[Given passage]:
^^^^^^^^
Juju takes more than 20 minutes to enable voting

Bug #1453805 reported by Aaron Bentley
20
This bug affects 1 person
Affects Status Importance Assigned to Milestone
Canonical Juju
Fix Released
High
Tim Penhey
juju-core
1.23
Fix Released
Critical
Menno Finlay-Smits
1.24
Fix Released
Critical
Menno Finlay-Smits

Bug Description

As seen here:
   http://reports.vapour.ws/releases/issue/5550abbd749a5604f63cf58c

(The timeout is 1200 seconds)

EXCEPTION CAUGHT:

ERROR:root:Timed out waiting for voting to be enabled.
Traceback (most recent call last):
  File "/var/lib/jenkins/juju-ci-tools/assess_recovery.py", line 195, in main
    client.wait_for_ha()
  File "/mnt/jenkinshome/juju-ci-tools/jujupy.py", line 416, in wait_for_ha
    raise Exception('Timed out waiting for voting to be enabled.')
Exception: Timed out waiting for voting to be enabled.

Aaron Bentley (abentley)
Changed in juju-core:
status: New → Incomplete
tags: added: ensure-availability intermittent-failure
Aaron Bentley (abentley)
description: updated
Revision history for this message
Aaron Bentley (abentley) wrote :

We now believe this to be caused by https://github.com/juju/juju/commit/c8c41b048df0e038b75c353856d021080713408f which has landed in 1.23, 1.24 and master.

tags: added: blocker ci regression
Changed in juju-core:
status: Incomplete → Triaged
importance: Undecided → Critical
Revision history for this message
Cheryl Jennings (cherylj) wrote :
Changed in juju-core:
assignee: nobody → Cheryl Jennings (cherylj)
^^^^^^^^
[Extracted entries]:
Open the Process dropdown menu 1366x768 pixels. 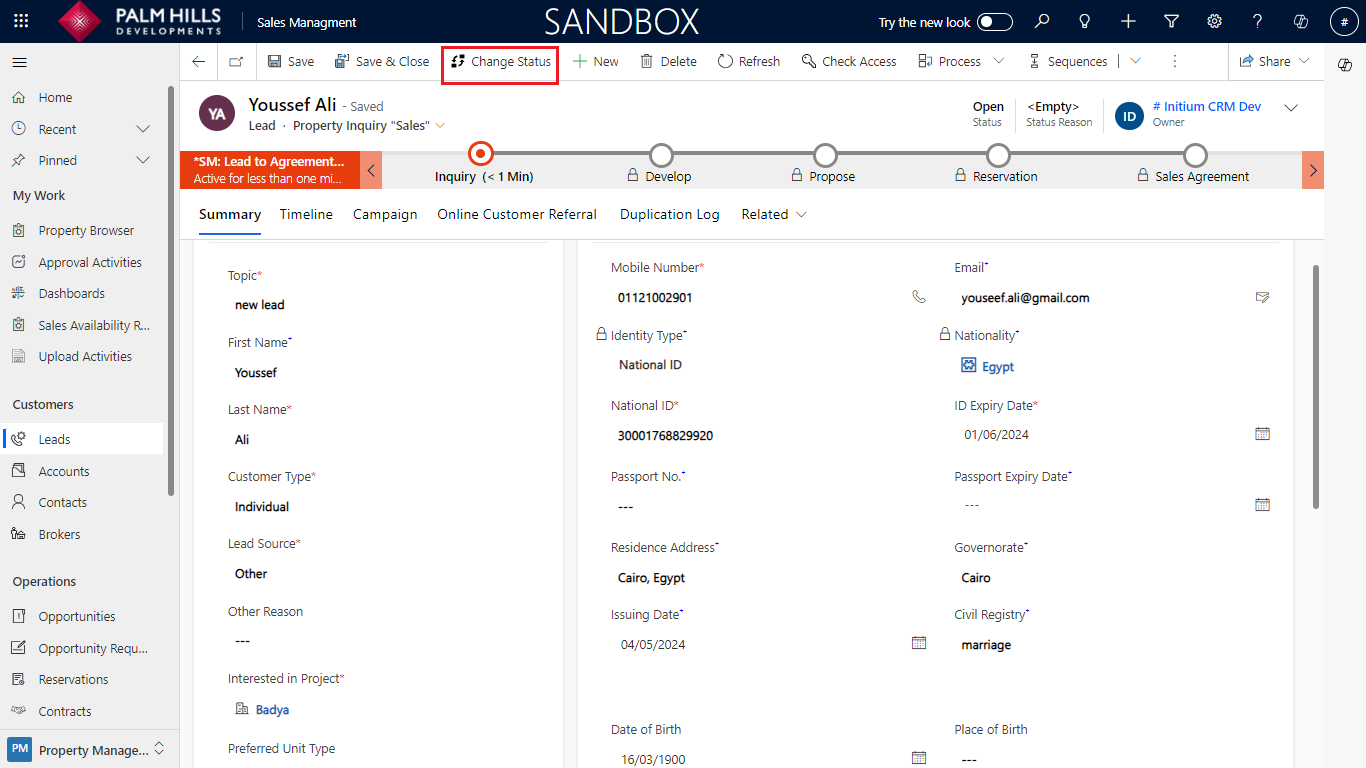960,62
^^^^^^^^
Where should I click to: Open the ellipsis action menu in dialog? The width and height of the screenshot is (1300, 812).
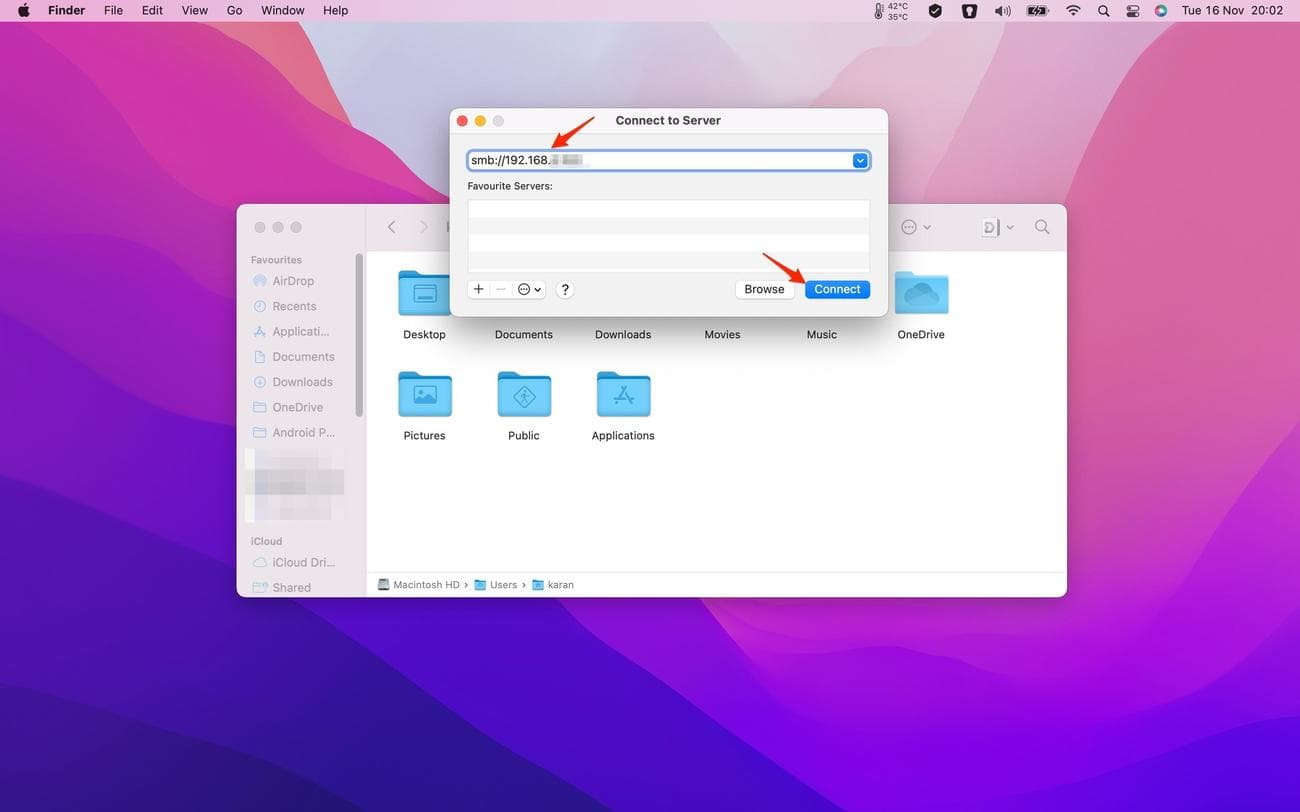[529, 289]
^^^^^^^^
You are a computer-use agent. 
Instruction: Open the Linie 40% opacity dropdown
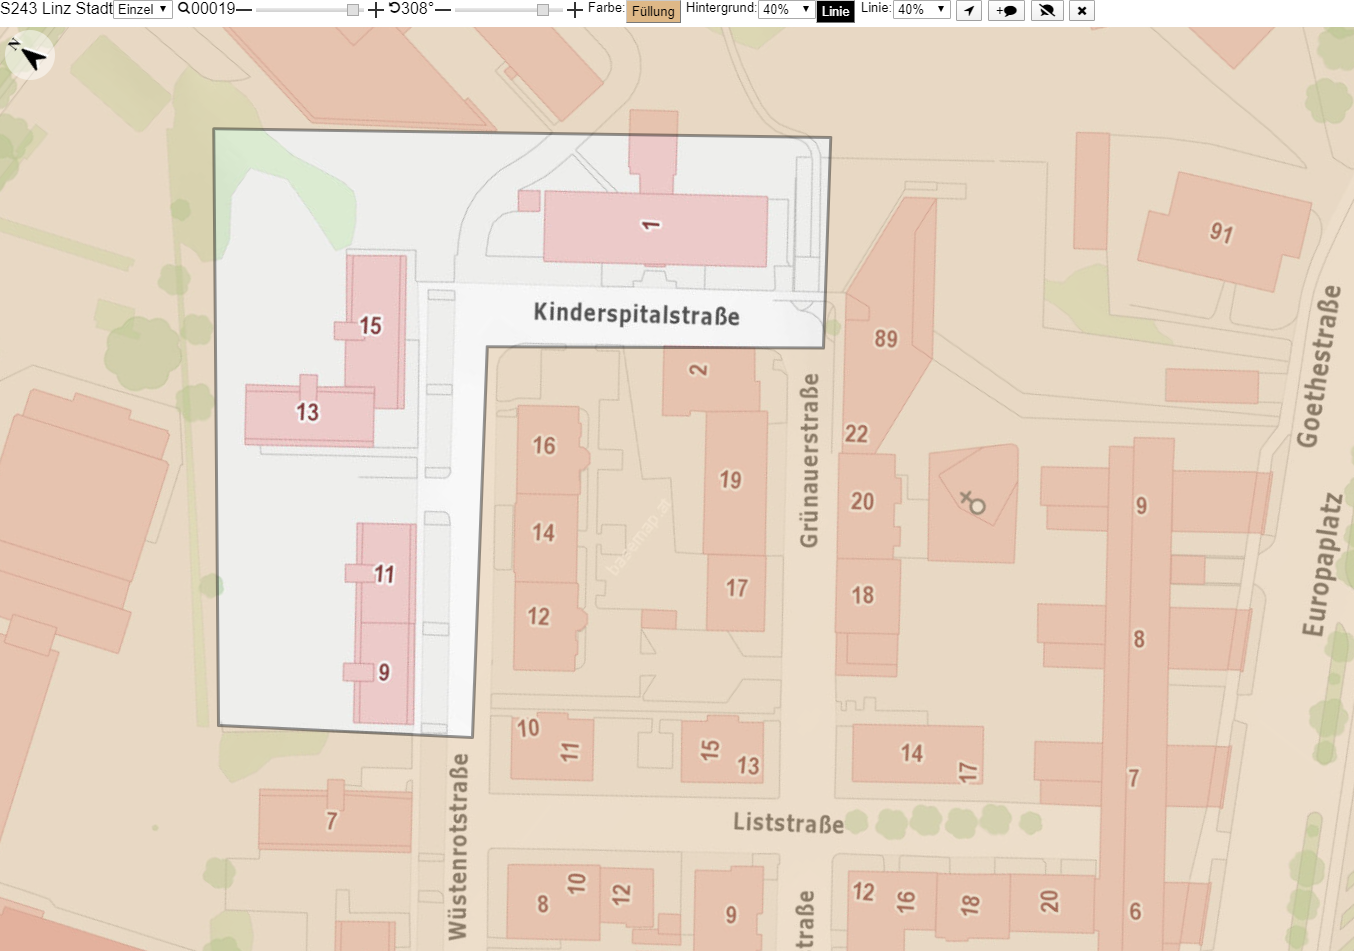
^^^^^^^^
[Your task]:
Answer these questions about the bug report:
1. What timeout, in seconds, does the bug report give?
2. Where does the bug report say the suspected commit has landed?
3. To what level was the importance changed in juju-core?
The material is not needed for this work.

[Exercise response]:
1. 1200 seconds.
2. In 1.23, 1.24 and master.
3. Critical.